Essentially, 8.18 nodes (or any other version that can form a cluster with 8.x or 9.x nodes) can mediate between the 8.x and 9.x feature sets, using assumedAfterNextCompatibilityBoundary to mark features that have been removed from 9.x, and know that 9.x nodes still meet the requirements for those features. These assumed features need to be defined before 8.18 and 9.0 are released.

To go into more detail what happens during a rolling upgrade:

  1. Start with a homogenous 8.18 cluster, with an 8.18 cluster feature set (including assumed features)
  2. The first 9.0 node joins the cluster. Even though it is missing the features marked as assumed in 8.18, the 8.18 master lets the 9.0 node join because all the missing features are marked as assumed, and it is of the next major version.
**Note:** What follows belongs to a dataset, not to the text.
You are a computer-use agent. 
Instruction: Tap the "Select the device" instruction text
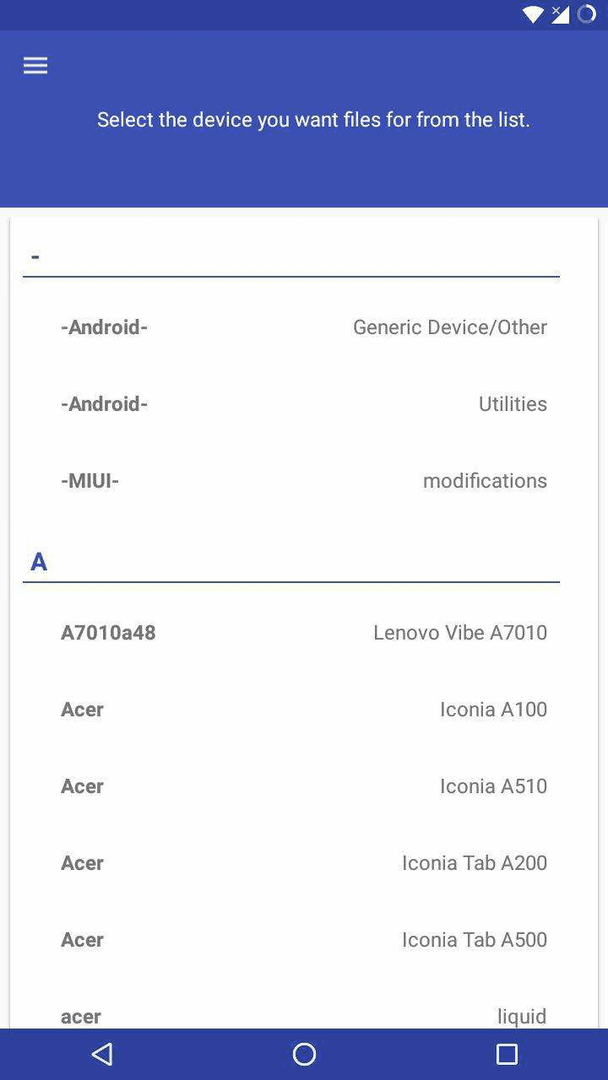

  3. At this point, any feature checks that happen on 8.18 nodes for assumed features pass, despite the 9.0 node not publishing those features, as the 9.0 node is assumed to meet the requirements for that feature. 9.0 nodes do not have those checks at all, and the corresponding code running on 9.0 uses the new behaviour without checking.
  4. More 8.18 nodes get swapped for 9.0 nodes
  5. At some point, the master will change from an 8.18 node to a 9.0 node. The 9.0 node does not have the assumed features at all, so the new cluster feature set as calculated by the 9.0 master will only contain the features that 9.0 knows about (the calculated feature set is not persisted anywhere). The cluster has effectively dropped all the 8.18 features assumed in 9.0, whilst maintaining all behaviour. The upgrade carries on.
  6. If an 8.18 node were to quit and re-join the cluster still as 8.18 at this point (and there are other 8.18 nodes not yet upgraded), it will be able to join the cluster despite the master being 9.0. The 8.18 node publishes all the assumed features that 9.0 does not have - but that doesn't matter, because nodes can join with more features than are present in the cluster as a whole. The additional features are not added to the cluster feature set because not all the nodes in the cluster have those features (as there is at least one 9.0 node in the cluster - itself).
  7. At some point, the last 8.18 node leaves the cluster, and the cluster is a homogenous 9.0 cluster with only the cluster features known about by 9.0.
For any dynamic releases that occur from main, the cadence is much quicker - once a feature is present in a cluster, you then only need one completed release to mark a feature as assumed, and a subsequent release to remove it from the codebase and elide the corresponding check.